▶ _RECORDS SUPPLIED_
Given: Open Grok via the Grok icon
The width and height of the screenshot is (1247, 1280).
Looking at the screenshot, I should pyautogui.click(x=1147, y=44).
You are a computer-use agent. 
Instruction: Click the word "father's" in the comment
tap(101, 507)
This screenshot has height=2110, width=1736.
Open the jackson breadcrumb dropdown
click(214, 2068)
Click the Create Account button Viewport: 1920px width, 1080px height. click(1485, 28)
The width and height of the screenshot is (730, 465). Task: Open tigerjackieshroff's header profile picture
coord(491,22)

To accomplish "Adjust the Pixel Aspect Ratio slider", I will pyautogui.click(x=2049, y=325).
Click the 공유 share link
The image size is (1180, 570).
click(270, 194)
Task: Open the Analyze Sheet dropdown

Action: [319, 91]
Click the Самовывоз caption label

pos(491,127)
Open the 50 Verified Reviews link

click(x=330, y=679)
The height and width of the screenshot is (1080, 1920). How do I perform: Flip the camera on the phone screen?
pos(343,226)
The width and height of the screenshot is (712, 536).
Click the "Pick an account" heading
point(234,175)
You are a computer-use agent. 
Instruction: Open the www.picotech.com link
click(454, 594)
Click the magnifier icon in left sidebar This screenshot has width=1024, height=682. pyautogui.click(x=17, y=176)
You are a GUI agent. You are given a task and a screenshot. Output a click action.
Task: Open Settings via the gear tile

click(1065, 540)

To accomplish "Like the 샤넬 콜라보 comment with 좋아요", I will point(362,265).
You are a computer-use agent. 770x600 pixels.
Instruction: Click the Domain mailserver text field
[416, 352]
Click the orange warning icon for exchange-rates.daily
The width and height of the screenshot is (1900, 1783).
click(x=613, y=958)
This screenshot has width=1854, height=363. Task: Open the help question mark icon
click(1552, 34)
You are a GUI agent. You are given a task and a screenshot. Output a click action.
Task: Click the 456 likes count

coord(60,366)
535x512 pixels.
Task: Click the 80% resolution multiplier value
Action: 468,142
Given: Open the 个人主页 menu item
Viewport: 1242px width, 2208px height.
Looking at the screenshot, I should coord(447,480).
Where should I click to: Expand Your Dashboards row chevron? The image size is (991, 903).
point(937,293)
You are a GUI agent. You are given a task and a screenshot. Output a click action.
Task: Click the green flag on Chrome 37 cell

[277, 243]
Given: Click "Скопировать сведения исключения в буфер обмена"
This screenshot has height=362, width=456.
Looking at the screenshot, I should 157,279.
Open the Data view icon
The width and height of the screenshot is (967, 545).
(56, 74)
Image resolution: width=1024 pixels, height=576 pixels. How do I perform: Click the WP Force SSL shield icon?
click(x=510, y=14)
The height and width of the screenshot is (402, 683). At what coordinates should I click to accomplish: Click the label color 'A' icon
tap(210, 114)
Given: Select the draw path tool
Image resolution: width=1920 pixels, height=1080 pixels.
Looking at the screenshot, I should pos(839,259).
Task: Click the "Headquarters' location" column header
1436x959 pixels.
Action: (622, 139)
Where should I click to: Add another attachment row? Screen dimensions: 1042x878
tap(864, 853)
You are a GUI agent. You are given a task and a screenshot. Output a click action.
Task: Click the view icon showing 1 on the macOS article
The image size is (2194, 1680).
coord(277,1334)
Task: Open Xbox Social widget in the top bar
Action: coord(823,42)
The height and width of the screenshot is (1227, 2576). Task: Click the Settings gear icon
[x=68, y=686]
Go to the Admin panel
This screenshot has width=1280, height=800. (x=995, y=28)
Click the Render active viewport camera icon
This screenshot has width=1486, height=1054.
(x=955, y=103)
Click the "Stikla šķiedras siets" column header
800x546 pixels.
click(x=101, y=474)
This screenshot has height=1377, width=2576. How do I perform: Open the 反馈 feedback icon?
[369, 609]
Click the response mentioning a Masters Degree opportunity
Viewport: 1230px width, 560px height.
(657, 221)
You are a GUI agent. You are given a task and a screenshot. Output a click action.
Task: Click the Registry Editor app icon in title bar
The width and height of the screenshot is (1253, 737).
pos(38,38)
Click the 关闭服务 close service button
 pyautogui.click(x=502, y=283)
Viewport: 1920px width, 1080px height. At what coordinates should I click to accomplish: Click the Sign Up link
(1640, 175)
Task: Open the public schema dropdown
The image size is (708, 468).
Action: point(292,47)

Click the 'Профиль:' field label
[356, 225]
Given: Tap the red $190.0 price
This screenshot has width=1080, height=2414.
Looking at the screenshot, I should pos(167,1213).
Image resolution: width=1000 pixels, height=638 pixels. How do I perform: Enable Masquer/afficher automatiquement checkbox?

▶ _SET PROBLEM_
Copy out every one of the rows above word for word, with nothing changed, added, or left out.

▶ _CORRECT ANSWER_
Given: Open Grok via the Grok icon
The width and height of the screenshot is (1247, 1280).
Looking at the screenshot, I should pyautogui.click(x=1147, y=44).
You are a computer-use agent. 
Instruction: Click the word "father's" in the comment
tap(101, 507)
This screenshot has height=2110, width=1736.
Open the jackson breadcrumb dropdown
click(214, 2068)
Click the Create Account button Viewport: 1920px width, 1080px height. click(1485, 28)
The width and height of the screenshot is (730, 465). Task: Open tigerjackieshroff's header profile picture
coord(491,22)

To accomplish "Adjust the Pixel Aspect Ratio slider", I will pyautogui.click(x=2049, y=325).
Click the 공유 share link
The image size is (1180, 570).
click(270, 194)
Task: Open the Analyze Sheet dropdown

Action: [319, 91]
Click the Самовывоз caption label

pos(491,127)
Open the 50 Verified Reviews link

click(x=330, y=679)
The height and width of the screenshot is (1080, 1920). How do I perform: Flip the camera on the phone screen?
pos(343,226)
The width and height of the screenshot is (712, 536).
Click the "Pick an account" heading
point(234,175)
You are a computer-use agent. 
Instruction: Open the www.picotech.com link
click(454, 594)
Click the magnifier icon in left sidebar This screenshot has width=1024, height=682. pyautogui.click(x=17, y=176)
You are a GUI agent. You are given a task and a screenshot. Output a click action.
Task: Open Settings via the gear tile

click(1065, 540)

To accomplish "Like the 샤넬 콜라보 comment with 좋아요", I will point(362,265).
You are a computer-use agent. 770x600 pixels.
Instruction: Click the Domain mailserver text field
[416, 352]
Click the orange warning icon for exchange-rates.daily
The width and height of the screenshot is (1900, 1783).
click(x=613, y=958)
This screenshot has width=1854, height=363. Task: Open the help question mark icon
click(1552, 34)
You are a GUI agent. You are given a task and a screenshot. Output a click action.
Task: Click the 456 likes count

coord(60,366)
535x512 pixels.
Task: Click the 80% resolution multiplier value
Action: 468,142
Given: Open the 个人主页 menu item
Viewport: 1242px width, 2208px height.
Looking at the screenshot, I should coord(447,480).
Where should I click to: Expand Your Dashboards row chevron? The image size is (991, 903).
point(937,293)
You are a GUI agent. You are given a task and a screenshot. Output a click action.
Task: Click the green flag on Chrome 37 cell

[277, 243]
Given: Click "Скопировать сведения исключения в буфер обмена"
This screenshot has height=362, width=456.
Looking at the screenshot, I should 157,279.
Open the Data view icon
The width and height of the screenshot is (967, 545).
(56, 74)
Image resolution: width=1024 pixels, height=576 pixels. How do I perform: Click the WP Force SSL shield icon?
click(x=510, y=14)
The height and width of the screenshot is (402, 683). At what coordinates should I click to accomplish: Click the label color 'A' icon
tap(210, 114)
Given: Select the draw path tool
Image resolution: width=1920 pixels, height=1080 pixels.
Looking at the screenshot, I should pos(839,259).
Task: Click the "Headquarters' location" column header
1436x959 pixels.
Action: (622, 139)
Where should I click to: Add another attachment row? Screen dimensions: 1042x878
tap(864, 853)
You are a GUI agent. You are given a task and a screenshot. Output a click action.
Task: Click the view icon showing 1 on the macOS article
The image size is (2194, 1680).
coord(277,1334)
Task: Open Xbox Social widget in the top bar
Action: coord(823,42)
The height and width of the screenshot is (1227, 2576). Task: Click the Settings gear icon
[x=68, y=686]
Go to the Admin panel
This screenshot has width=1280, height=800. (x=995, y=28)
Click the Render active viewport camera icon
This screenshot has width=1486, height=1054.
(x=955, y=103)
Click the "Stikla šķiedras siets" column header
800x546 pixels.
click(x=101, y=474)
This screenshot has height=1377, width=2576. How do I perform: Open the 反馈 feedback icon?
[369, 609]
Click the response mentioning a Masters Degree opportunity
Viewport: 1230px width, 560px height.
(657, 221)
You are a GUI agent. You are given a task and a screenshot. Output a click action.
Task: Click the Registry Editor app icon in title bar
The width and height of the screenshot is (1253, 737).
pos(38,38)
Click the 关闭服务 close service button
 pyautogui.click(x=502, y=283)
Viewport: 1920px width, 1080px height. At what coordinates should I click to accomplish: Click the Sign Up link
(1640, 175)
Task: Open the public schema dropdown
The image size is (708, 468).
Action: point(292,47)

Click the 'Профиль:' field label
[356, 225]
Given: Tap the red $190.0 price
This screenshot has width=1080, height=2414.
Looking at the screenshot, I should pos(167,1213).
Image resolution: width=1000 pixels, height=638 pixels. How do I perform: Enable Masquer/afficher automatiquement checkbox?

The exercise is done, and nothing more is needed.